Tras escapar del hospital, se refugió en el taller mecánico y desde entonces se dedicaba a cazar, torturar y desmembrar zombis. Buscaba los límites de los cuerpos y utilizaba las herramientas y armas que encontraba por la ciudad. Este ritual le hacía sentirse mejor, y ponía su alma en ello. Guardaba las cabezas de los zombis como si fueran trofeos y cada día necesitaba más. Cada cabeza que colocaba en su particular colección le reconfortaba y destruía a partes iguales.

El zombi le siguió por la jaula, como siempre ocurría. Iván se acercó al otro extremo de la misma, en la que se encontraba la salida. En ella, colgaba solitario el candado. Iván, con el zombi acercándosele por detrás, metió las manos en los bolsillos y descubrió que no tenía la llave. Se había dedicado con tanto ahínco a despedazar zombis que se había vuelto descuidado. La había perdido en algún momento. Con calma, se dio la vuelta y se encaró al zombi cuchillo en mano. El zombi se abalanzó rugiendo e Iván, con un rápido movimiento le rajó el vientre de lado a lado. Los intestinos del no-muerto se desparramaron por el suelo, pero eso no pareció afectarle. Se giró preparado para lanzar de nuevo su mortal ataque. Gritando, Iván descargó el cuchillo con furia en el cuello del muerto viviente hasta casi decapitarlo. El zombi cayó al suelo, donde Iván siguió acuchillándolo mientras gritaba. No se percató de que sus gritos estaban atrayendo a decenas de zombis que ya se asomaban a la entrada de la jaula. Cuando terminó, poco restaba del zombi; estaba totalmente despedazado excepto la cabeza, que abría y cerraba la boca en terrible silencio. Iván se levantó respirando profúndamente. Al girarse, descubrió al grupo de zombis que ya levantaban los brazos hacia él, andando a trompicones por la jaula.
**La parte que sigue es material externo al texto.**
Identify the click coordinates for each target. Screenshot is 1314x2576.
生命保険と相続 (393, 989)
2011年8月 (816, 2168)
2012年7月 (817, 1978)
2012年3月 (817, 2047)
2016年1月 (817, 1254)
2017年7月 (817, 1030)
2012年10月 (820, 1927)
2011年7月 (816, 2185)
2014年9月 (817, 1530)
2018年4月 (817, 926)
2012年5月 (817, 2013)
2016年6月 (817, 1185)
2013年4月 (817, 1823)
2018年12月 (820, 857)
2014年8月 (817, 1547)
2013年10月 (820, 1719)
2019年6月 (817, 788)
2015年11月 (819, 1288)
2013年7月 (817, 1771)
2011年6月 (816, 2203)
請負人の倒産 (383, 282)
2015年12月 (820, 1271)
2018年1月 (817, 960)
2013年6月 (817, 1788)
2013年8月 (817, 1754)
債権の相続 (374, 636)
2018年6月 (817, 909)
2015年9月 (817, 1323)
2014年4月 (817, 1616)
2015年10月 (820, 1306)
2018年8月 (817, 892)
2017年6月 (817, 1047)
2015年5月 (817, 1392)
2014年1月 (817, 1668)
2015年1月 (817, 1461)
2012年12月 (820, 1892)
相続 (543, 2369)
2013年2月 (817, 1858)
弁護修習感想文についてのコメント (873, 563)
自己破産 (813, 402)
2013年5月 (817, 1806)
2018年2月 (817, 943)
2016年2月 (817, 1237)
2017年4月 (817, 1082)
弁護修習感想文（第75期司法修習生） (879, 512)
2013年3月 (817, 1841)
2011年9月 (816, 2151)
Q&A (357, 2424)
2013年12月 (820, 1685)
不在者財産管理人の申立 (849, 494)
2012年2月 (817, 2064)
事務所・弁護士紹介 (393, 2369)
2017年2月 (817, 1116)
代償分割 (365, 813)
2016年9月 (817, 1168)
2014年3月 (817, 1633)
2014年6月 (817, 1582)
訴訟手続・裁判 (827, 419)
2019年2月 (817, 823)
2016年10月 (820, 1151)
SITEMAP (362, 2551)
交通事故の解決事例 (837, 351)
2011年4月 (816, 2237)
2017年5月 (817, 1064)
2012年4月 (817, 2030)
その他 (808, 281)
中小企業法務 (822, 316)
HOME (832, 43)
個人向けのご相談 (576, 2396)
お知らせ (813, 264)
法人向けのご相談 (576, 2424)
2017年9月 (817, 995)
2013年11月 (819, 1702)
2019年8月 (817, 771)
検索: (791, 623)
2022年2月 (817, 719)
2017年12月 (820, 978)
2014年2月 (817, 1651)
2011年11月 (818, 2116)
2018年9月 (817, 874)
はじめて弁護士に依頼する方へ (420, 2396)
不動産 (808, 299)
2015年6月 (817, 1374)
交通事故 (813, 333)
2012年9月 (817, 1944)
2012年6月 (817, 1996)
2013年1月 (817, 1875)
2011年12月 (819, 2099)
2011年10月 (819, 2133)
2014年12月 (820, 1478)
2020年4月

No le sorprendió verlos. Sabía que esto, tarde o temprano pasaría, y le daba igual. Lo tenía asumido y había preparado todo para cuando ese día llegase. Sacó un mando de su bolsillo, inspiró y apretó un botón del mando justo cuando el primero de los zombis llegaba a su posición. Una grandiosa bola de fuego hizo palidecer al propio sol. El edificio entero se vino abajo mientras la ciudad de Madrid se estremecía por la onda expansiva.